(Stored items)
---+---

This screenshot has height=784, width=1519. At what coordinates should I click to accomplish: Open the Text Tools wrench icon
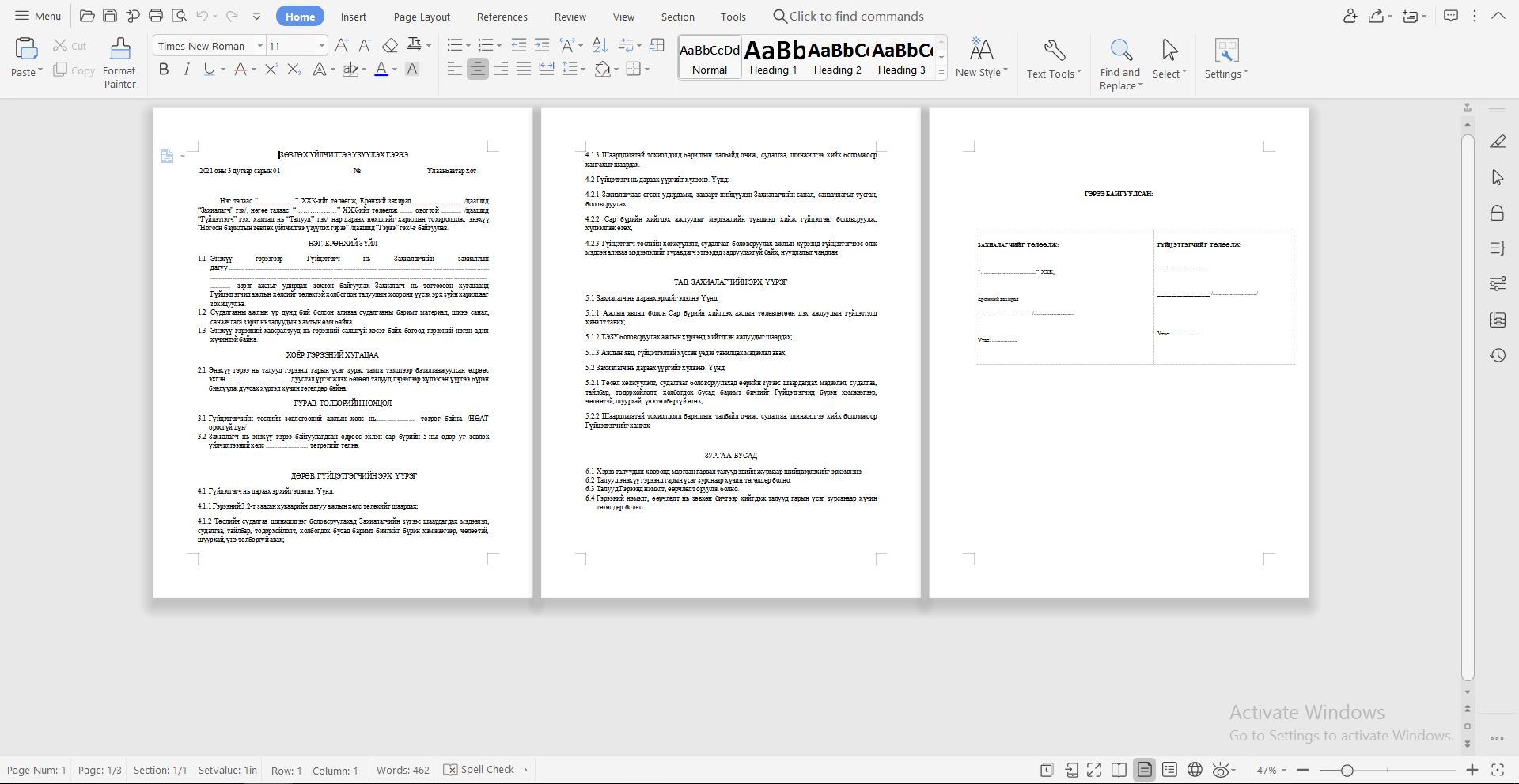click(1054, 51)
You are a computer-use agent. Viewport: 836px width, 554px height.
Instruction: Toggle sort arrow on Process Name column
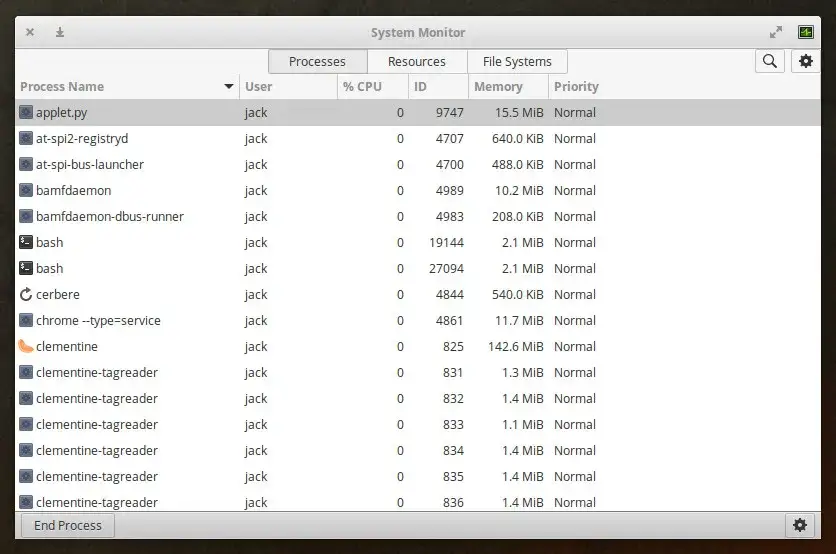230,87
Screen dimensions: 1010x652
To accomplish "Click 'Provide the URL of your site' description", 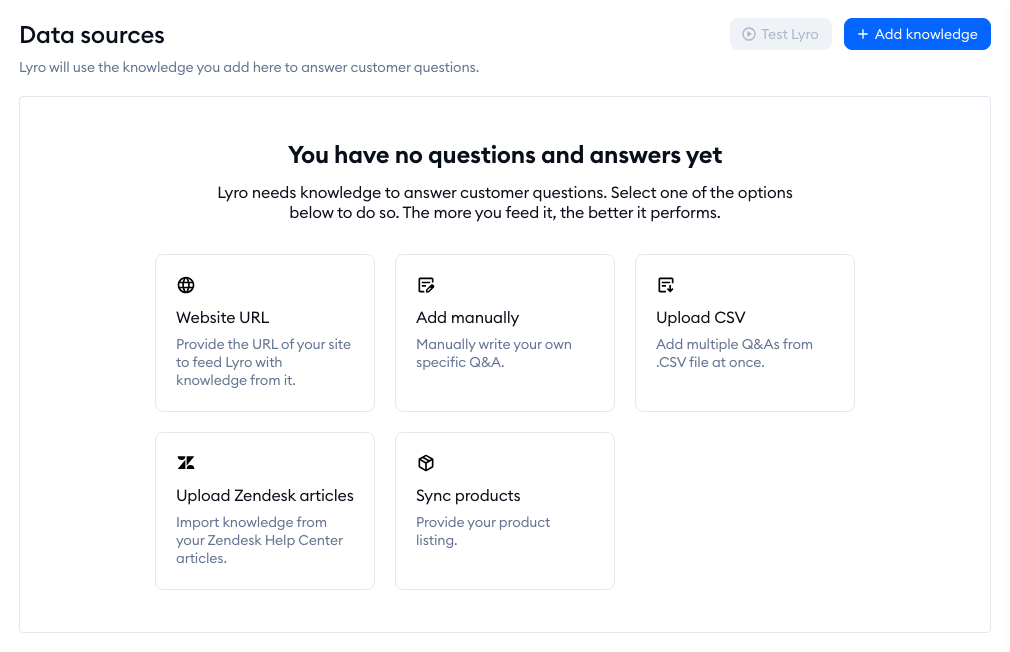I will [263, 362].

---+---

* _Directions for this task_:
Where pictures appear, drop them, and reproduce exactly only the lines running from the beginning of the data to the line that contains "Screen dimensions: 1010x652", inclusive.

* _Finished task_:
This screenshot has height=784, width=1519. At what coordinates should I click to accomplish: Open the Text Tools wrench icon
click(1054, 51)
You are a computer-use agent. Viewport: 836px width, 554px height.
Instruction: Toggle sort arrow on Process Name column
230,87
Screen dimensions: 1010x652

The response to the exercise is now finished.